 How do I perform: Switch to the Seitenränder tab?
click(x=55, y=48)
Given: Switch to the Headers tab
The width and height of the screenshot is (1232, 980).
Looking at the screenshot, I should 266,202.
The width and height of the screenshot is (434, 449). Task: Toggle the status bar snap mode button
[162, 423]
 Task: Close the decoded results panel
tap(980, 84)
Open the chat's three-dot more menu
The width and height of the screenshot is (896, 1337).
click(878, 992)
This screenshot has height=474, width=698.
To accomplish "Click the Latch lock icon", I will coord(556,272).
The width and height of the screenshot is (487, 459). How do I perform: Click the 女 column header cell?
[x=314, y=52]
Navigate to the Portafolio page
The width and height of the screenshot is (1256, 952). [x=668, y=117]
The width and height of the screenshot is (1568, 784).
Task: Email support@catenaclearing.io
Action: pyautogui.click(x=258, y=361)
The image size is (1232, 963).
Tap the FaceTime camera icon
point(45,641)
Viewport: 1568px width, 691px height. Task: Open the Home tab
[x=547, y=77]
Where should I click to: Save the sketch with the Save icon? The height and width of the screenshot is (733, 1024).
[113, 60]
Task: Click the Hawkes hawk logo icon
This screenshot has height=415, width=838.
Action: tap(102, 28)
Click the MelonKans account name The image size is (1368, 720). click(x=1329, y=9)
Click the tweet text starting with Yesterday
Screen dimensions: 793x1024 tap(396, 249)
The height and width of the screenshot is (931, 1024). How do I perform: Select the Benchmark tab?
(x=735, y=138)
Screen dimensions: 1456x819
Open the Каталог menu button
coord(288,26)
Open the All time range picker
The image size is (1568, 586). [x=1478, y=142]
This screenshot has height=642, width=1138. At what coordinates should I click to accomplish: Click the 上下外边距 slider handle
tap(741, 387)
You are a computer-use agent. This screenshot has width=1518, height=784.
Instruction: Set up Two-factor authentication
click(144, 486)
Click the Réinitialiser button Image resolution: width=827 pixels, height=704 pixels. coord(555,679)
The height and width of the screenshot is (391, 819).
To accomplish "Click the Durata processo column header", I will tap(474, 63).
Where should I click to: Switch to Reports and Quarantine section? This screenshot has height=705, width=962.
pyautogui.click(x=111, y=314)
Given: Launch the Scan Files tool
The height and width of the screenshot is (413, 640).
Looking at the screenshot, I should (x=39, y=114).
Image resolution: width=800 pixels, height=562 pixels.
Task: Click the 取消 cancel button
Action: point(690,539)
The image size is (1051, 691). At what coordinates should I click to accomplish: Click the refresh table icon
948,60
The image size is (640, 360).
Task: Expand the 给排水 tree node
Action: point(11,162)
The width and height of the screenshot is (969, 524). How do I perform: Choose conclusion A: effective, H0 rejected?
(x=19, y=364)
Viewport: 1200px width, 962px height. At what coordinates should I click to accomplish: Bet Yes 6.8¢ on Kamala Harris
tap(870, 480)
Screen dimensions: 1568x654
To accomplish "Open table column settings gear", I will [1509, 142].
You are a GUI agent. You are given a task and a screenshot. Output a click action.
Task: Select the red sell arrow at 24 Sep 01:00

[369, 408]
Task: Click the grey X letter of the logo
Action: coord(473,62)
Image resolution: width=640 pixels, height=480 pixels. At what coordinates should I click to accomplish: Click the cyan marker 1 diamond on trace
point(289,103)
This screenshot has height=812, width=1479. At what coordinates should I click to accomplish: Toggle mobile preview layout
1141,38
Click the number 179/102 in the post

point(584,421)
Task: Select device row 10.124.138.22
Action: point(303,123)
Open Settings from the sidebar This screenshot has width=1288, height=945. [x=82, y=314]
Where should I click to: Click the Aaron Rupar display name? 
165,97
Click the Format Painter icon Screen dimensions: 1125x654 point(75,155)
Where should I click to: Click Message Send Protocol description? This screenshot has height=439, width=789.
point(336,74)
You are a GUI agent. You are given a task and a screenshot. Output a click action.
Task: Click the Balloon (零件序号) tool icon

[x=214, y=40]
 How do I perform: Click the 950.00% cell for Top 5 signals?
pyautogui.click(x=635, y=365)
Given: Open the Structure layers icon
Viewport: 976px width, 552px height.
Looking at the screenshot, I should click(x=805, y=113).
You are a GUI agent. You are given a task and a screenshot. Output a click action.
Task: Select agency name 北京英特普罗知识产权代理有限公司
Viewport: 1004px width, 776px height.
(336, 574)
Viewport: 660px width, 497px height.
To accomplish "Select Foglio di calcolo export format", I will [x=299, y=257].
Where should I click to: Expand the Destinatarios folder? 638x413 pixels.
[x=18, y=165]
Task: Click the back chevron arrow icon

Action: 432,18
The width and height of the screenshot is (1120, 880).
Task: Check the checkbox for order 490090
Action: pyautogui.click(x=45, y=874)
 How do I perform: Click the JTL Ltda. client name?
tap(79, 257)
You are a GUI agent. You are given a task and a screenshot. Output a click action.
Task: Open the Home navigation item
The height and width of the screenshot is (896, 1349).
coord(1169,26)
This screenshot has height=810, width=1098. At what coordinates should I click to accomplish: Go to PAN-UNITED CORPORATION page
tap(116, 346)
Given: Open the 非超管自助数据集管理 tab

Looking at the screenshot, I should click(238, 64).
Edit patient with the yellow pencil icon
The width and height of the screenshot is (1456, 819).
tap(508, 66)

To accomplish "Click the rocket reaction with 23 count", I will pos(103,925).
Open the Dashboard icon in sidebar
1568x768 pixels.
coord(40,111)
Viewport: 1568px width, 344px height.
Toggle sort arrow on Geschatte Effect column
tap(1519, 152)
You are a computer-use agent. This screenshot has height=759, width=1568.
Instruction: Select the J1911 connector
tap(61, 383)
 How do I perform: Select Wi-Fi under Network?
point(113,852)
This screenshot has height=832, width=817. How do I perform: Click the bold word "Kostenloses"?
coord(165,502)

#### Directions
Line count for "computer": give the number of lines in the data above that include it, and nothing else.

#### Solved exercise
2